Consider the path graph with five vertices $G=P_5$. Since $\mathrm{diam}V\left(G\right)=4$, we have $\delta (\overline{G})\ge 5/4$. Note that $\overline{G}$ has five vertices and thus Theorem 7 gives $\delta (\overline{G})\le 5/4$. Hence, we conclude $\delta (\overline{G})=5/4$. ☐

Corollary 8.

If G is any interval graph with edges of length 1, then

$$\delta \left(G\right)\delta (\overline{G})\le \left\{\begin{array}{cc}0,& if\mathrm{diam}V\left(G\right)=1,\hfill \\ 3,& if2\le \mathrm{diam}V\left(G\right)\le 3,\hfill \\ 9/4,& if\mathrm{diam}V\left(G\right)\ge 4.\hfill \end{array}\right.$$

Note that we can not improve the trivial lower bound $\delta \left(G\right)\delta (\overline{G})\ge 0$, since it is attained if G is any tree.

Corollary 9.

If G is any interval graph with edges of length 1, then

$$\delta \left(G\right)+\delta (\overline{G})\le \left\{\begin{array}{cc}3/2,& if\mathrm{diam}V\left(G\right)=1,\hfill \\ 7/2,& if2\le \mathrm{diam}V\left(G\right)\le 3,\hfill \\ 3,& if\mathrm{diam}V\left(G\right)\ge 4.\hfill \end{array}\right.$$

In addition, $\delta \left(G\right)+\delta (\overline{G})\ge 5/4$ for every graph G with $\mathrm{diam}V\left(G\right)\ge 4$.

5. Conclusions

Gromov hyperbolicity is an interesting geometric property, and so it is natural to study it in the context of geometric graphs.
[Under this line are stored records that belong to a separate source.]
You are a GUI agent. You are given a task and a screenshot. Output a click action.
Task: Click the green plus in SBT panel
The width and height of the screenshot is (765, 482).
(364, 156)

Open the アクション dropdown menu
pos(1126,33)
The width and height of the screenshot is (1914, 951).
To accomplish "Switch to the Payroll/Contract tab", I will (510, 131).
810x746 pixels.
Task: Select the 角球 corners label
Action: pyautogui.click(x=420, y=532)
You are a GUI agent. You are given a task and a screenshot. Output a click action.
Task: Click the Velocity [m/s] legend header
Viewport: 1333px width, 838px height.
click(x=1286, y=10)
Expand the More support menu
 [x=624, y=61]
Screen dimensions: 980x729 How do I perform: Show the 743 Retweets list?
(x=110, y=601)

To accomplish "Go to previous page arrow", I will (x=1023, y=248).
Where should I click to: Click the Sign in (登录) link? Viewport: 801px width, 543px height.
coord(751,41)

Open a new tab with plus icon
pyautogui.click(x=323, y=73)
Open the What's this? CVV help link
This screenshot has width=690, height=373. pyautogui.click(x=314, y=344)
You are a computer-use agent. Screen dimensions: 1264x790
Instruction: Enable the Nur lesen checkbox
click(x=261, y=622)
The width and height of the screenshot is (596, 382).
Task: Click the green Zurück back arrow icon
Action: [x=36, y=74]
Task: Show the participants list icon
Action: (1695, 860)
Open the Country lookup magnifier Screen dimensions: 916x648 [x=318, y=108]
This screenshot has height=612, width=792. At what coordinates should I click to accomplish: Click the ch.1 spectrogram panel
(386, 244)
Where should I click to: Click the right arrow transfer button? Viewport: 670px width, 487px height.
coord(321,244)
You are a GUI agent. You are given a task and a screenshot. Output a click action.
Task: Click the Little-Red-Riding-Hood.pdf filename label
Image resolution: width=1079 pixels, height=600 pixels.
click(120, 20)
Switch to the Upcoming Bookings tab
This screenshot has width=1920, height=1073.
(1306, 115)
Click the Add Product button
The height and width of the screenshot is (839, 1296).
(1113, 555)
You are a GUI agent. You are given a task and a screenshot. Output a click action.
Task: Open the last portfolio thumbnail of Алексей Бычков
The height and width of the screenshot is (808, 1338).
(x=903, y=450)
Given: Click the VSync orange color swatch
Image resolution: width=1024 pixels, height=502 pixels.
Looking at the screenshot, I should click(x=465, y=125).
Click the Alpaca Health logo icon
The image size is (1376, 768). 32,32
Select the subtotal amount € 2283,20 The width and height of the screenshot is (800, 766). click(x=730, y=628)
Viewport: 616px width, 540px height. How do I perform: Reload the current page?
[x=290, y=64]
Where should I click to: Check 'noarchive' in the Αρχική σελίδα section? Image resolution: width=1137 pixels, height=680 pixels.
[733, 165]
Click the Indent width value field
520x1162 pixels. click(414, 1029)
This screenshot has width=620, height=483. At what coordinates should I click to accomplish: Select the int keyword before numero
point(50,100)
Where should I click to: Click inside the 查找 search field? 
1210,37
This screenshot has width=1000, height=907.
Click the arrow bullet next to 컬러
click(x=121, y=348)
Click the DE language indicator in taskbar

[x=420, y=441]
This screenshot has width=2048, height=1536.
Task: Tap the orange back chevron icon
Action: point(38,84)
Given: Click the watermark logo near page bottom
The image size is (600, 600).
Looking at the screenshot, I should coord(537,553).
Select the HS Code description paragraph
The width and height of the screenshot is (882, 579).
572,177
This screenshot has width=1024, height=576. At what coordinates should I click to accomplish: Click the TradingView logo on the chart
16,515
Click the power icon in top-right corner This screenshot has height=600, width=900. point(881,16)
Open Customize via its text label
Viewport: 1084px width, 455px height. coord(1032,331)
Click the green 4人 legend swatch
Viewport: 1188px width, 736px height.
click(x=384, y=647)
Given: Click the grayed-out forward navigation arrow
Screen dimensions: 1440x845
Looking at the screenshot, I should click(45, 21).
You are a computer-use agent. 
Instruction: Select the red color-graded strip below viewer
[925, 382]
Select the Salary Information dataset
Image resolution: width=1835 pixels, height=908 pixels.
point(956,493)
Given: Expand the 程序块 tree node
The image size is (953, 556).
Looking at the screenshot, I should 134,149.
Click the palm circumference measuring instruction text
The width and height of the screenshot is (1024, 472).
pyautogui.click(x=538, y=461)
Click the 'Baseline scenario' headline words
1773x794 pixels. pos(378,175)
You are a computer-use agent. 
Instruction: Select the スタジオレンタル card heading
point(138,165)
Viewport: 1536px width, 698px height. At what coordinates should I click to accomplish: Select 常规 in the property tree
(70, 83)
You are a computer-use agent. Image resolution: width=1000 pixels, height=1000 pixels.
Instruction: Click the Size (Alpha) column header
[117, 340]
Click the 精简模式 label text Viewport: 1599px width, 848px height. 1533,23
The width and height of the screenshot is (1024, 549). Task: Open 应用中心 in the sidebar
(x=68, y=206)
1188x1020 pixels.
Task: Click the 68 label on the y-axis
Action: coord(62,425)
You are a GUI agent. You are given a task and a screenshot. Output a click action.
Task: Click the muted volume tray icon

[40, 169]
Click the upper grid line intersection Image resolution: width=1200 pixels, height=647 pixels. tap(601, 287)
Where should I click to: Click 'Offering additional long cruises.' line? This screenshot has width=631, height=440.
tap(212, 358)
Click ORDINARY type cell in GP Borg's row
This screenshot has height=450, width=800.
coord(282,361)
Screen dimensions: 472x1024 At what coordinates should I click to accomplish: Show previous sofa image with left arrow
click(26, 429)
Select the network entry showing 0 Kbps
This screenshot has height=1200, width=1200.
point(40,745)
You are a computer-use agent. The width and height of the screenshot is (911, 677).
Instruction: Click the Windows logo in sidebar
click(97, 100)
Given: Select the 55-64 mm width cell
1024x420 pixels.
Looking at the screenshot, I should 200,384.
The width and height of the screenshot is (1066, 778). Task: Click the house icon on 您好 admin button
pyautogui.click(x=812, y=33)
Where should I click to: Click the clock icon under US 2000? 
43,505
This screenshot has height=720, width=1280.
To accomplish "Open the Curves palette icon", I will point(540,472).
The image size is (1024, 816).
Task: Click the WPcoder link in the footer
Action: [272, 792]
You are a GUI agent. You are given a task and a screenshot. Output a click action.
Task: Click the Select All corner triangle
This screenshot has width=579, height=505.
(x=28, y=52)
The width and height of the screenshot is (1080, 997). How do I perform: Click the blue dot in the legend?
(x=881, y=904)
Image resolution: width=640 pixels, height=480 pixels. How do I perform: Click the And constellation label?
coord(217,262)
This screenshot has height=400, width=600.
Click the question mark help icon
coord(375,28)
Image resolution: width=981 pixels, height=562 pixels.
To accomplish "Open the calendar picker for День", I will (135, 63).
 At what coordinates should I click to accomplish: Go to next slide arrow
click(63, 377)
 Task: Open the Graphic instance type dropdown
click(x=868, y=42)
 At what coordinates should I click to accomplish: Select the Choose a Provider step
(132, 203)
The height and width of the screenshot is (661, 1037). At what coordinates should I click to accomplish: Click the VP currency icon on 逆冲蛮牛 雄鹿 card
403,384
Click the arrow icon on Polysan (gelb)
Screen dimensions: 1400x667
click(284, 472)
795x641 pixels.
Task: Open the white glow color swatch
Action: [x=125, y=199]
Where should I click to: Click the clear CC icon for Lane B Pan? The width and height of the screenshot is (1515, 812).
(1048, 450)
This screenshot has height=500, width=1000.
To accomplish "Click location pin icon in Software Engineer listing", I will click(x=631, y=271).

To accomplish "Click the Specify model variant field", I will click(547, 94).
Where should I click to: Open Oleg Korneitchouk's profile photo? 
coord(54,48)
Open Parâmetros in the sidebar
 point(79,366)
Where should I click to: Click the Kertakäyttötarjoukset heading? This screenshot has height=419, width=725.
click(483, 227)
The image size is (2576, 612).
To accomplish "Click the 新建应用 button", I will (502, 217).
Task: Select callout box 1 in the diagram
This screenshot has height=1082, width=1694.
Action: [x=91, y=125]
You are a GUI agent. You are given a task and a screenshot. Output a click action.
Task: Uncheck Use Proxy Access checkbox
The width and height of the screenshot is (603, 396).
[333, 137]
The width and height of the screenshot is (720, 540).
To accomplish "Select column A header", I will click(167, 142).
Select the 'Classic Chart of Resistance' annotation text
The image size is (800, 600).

In this work we deal with interval and indifference graphs, which are important classes of intersection and Euclidean graphs, respectively. It is well-known that interval graphs (with a very weak hypothesis) and indifference graphs are hyperbolic. One of our main results is Theorem 8, which provides a sharp upper bound of the hyperbolicity constant of interval graphs verifying a very weak hypothesis. This result allows for obtaining bounds for the hyperbolicity constant of every indifference graph (Corollary 6) and the hyperbolicity constant of every interval graph with edges of length 1 (Corollary 7). Moreover, Theorem 10 provides sharp bounds for the hyperbolicity constant of the complement of any interval graph with edges of length 1. Note that it is not usual to obtain such precise bounds for large classes of graphs. Our main result is Theorem 9, which provides the hyperbolicity constant of every interval graph with edges of length 1, by using geometric criteria.